--- START ---

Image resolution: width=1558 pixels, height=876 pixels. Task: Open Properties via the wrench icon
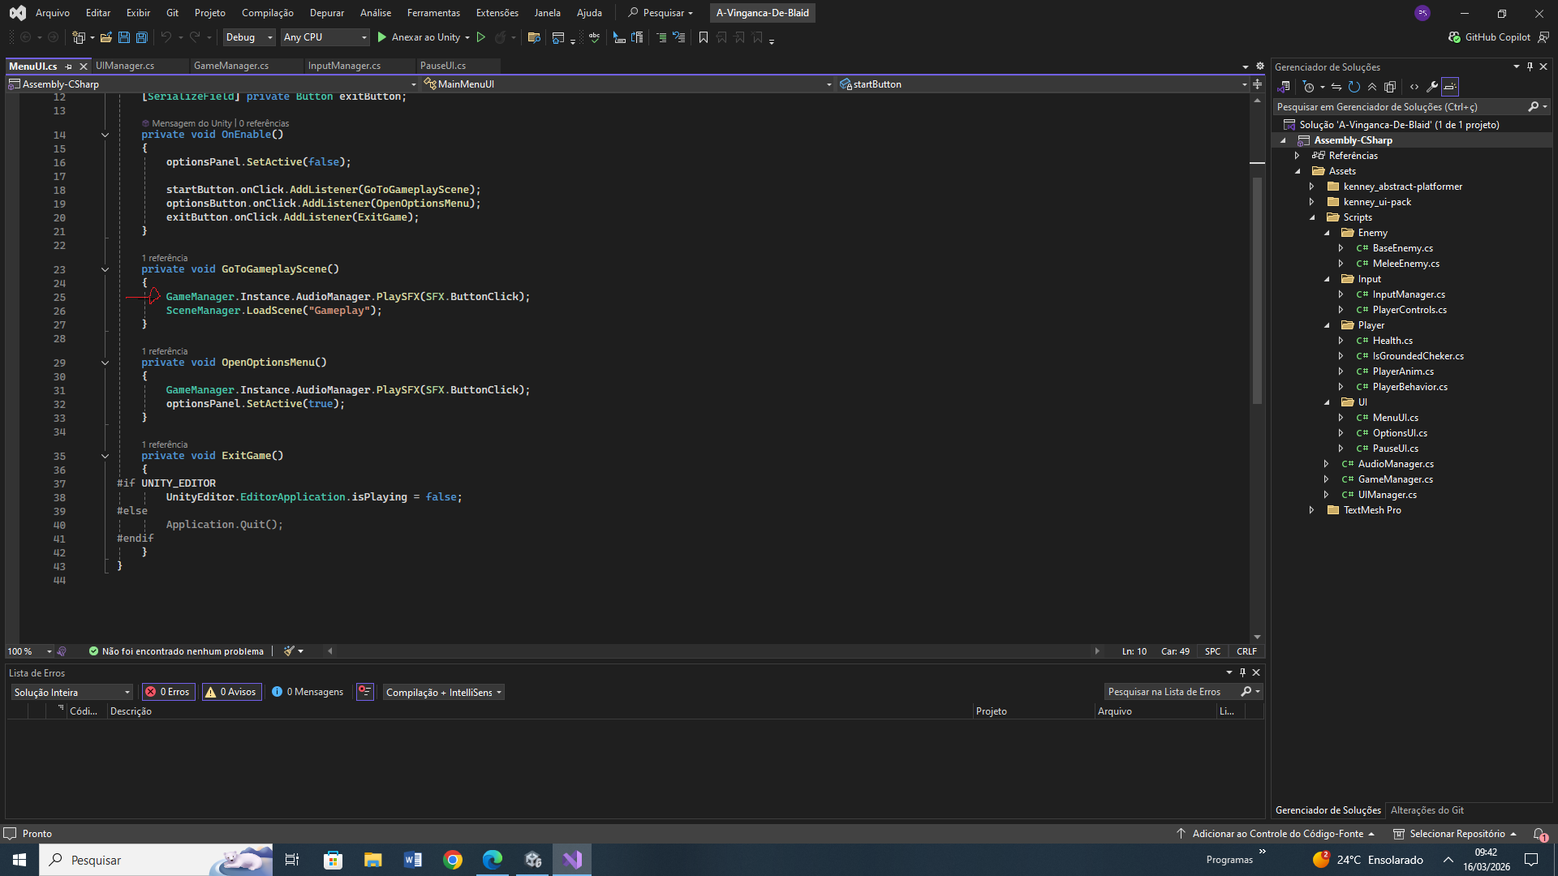click(x=1431, y=87)
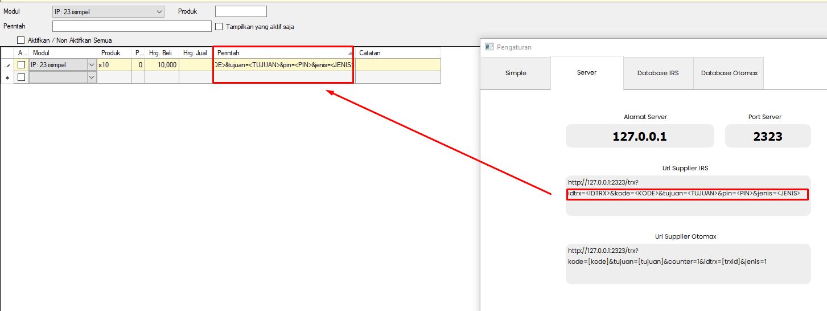Tick the checkbox in the empty new row

22,77
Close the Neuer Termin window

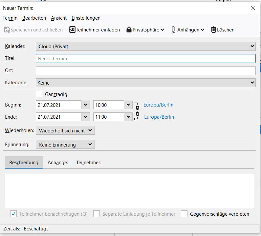coord(252,8)
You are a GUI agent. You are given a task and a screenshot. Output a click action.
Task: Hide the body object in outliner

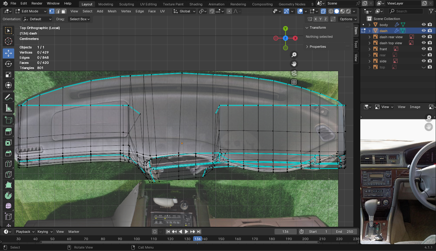tap(424, 25)
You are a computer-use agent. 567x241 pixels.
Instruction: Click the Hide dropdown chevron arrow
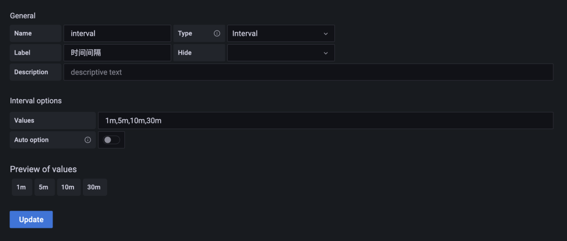(x=326, y=53)
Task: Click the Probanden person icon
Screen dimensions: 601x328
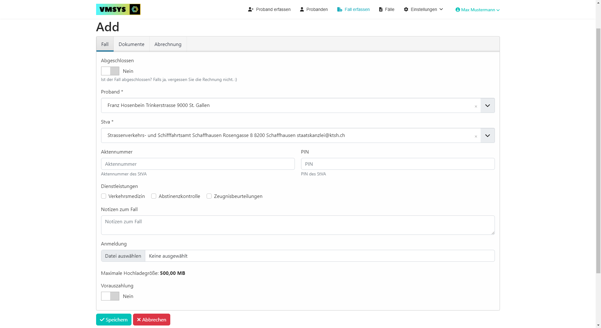Action: pos(302,9)
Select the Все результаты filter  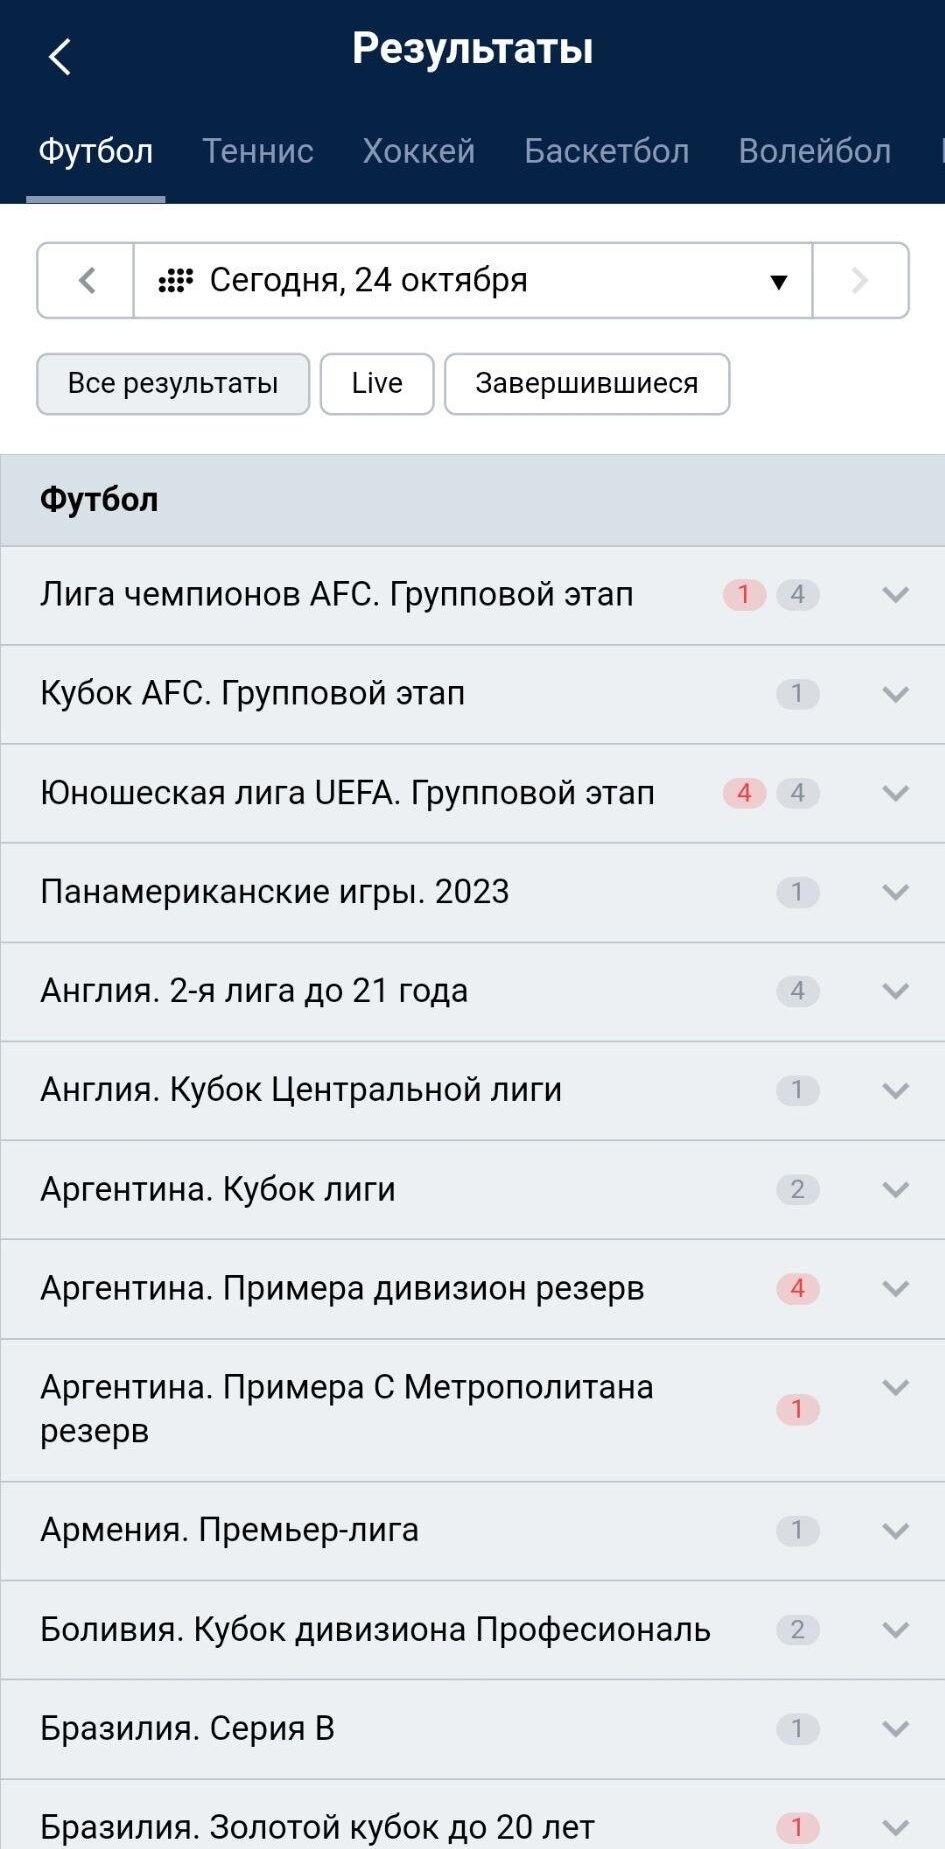point(173,384)
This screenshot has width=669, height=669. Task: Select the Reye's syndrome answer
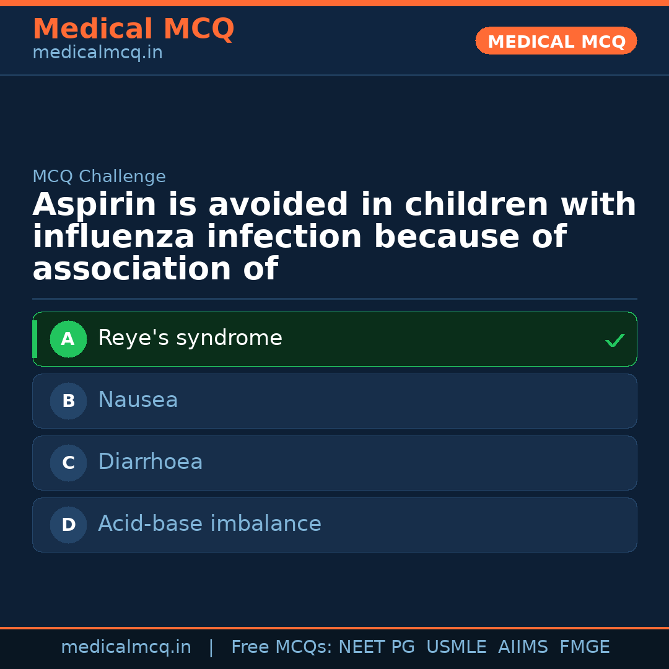[x=190, y=338]
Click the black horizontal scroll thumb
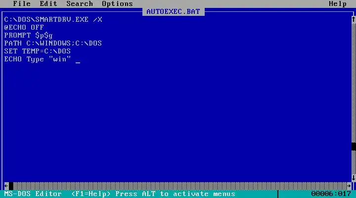 coord(11,186)
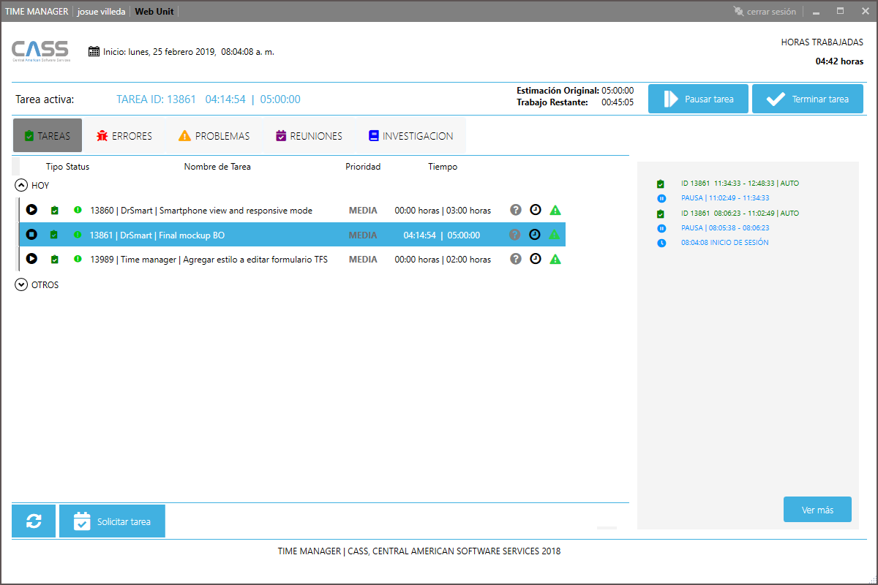Click Solicitar tarea button
The image size is (878, 585).
[112, 521]
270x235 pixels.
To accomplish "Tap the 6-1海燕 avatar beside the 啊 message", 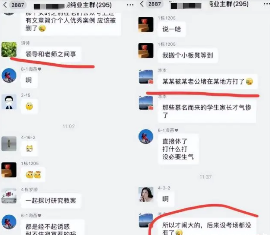I will click(x=9, y=75).
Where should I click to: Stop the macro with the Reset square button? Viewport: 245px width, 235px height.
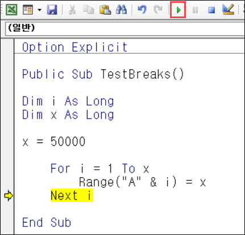(x=211, y=10)
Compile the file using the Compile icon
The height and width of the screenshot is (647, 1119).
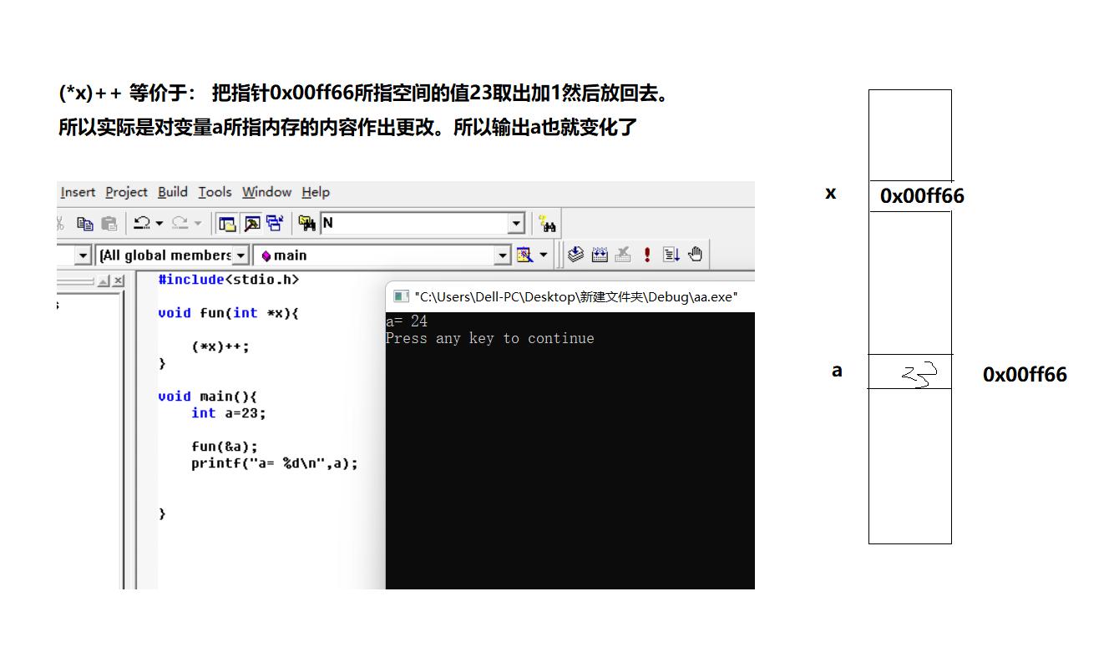575,255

--- END ---

To be done: Can you update the material from its start through the line containing "tap(424, 25)", with "wrench" changed to "spanner" and the pictures left out?

The answer:
Image resolution: width=1558 pixels, height=876 pixels. Task: Open Properties via the spanner icon
click(x=1431, y=87)
Tick the checkbox in the empty new row

22,77
Close the Neuer Termin window

coord(252,8)
You are a GUI agent. You are given a task and a screenshot. Output a click action.
Task: Hide the body object in outliner

tap(424, 25)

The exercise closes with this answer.